SuperJediWombat! 05-05-2010 09:33 PM

Can you post it?

bdoremus 05-05-2010 09:49 PM

It's still broken, but with other problems :p

In essence, what I did was:
1) run a find to get a list of all files in the applicable folders (current problem, see other post)
allFiles=$(find $src -print)
2) grep through the files to see if they had the string I wanted, and save the file paths of the matches to a variable
files=$(grep -il -E "^To:.*($bod|$admin)" $allFiles)
3) iterate through the matches to modify the files,
for f in $files; do
...

4) then copy them over
cp "$fSrc" "$dest$fName"

Thanks again! I've learned a ton so far because of this little project!

tuxdev 05-06-2010 09:47 AM

Code:

allFiles=$(find $src -print)
It's almost never correct to put the results of find into a variable like thatk..

Code:

files=$(grep -il -E "^To:.*($bod|$admin)" $allFiles)
..because properly quoting allFiles is one big long string, and not quoting leads to word-splitting problems.

Code:

for f in $files; do
Again, not quoting means word-splitting, and that's almost always a Bad Thing.
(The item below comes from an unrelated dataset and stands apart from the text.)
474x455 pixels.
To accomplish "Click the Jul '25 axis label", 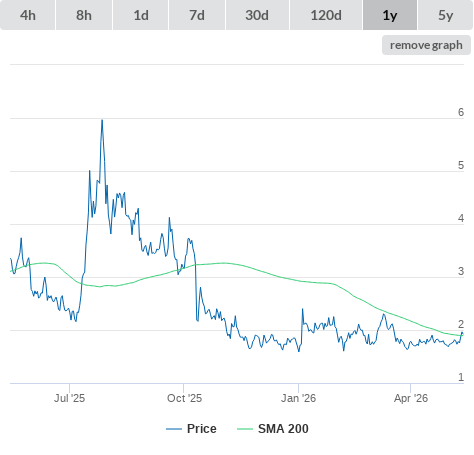I will (69, 398).
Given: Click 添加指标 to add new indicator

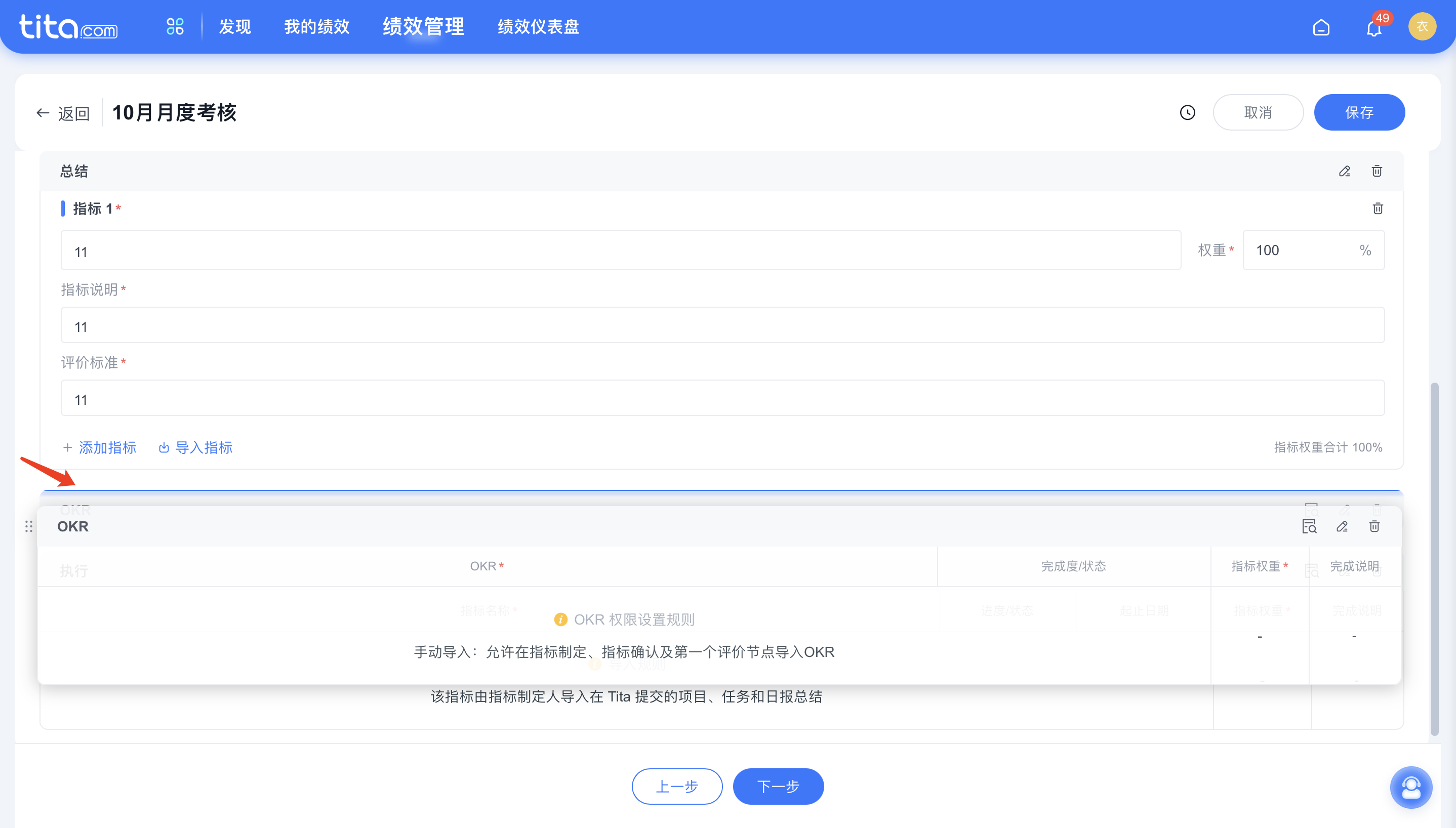Looking at the screenshot, I should coord(100,447).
You can also use this sort of loop:
Code:

while IFS="" read -r -d "" file ; do
  if grep -iq -E "^To:.*($bod|$admin)" "$file ; then
      cp ...
  fi
done < <(find "$src" -print0)


catkin 05-06-2010 11:47 AM

Quote:

Originally Posted by tuxdev (Post 3959365)
Code:

while IFS="" read -r -d "" file ; do
  if grep -iq -E "^To:.*($bod|$admin)" "$file ; then
      cp ...
  fi
done < <(find "$src" -print0)


As someone pointed out in another thread (CTOP) there is no need for the IFS="" when each line is being read into a single variable, in this case $file.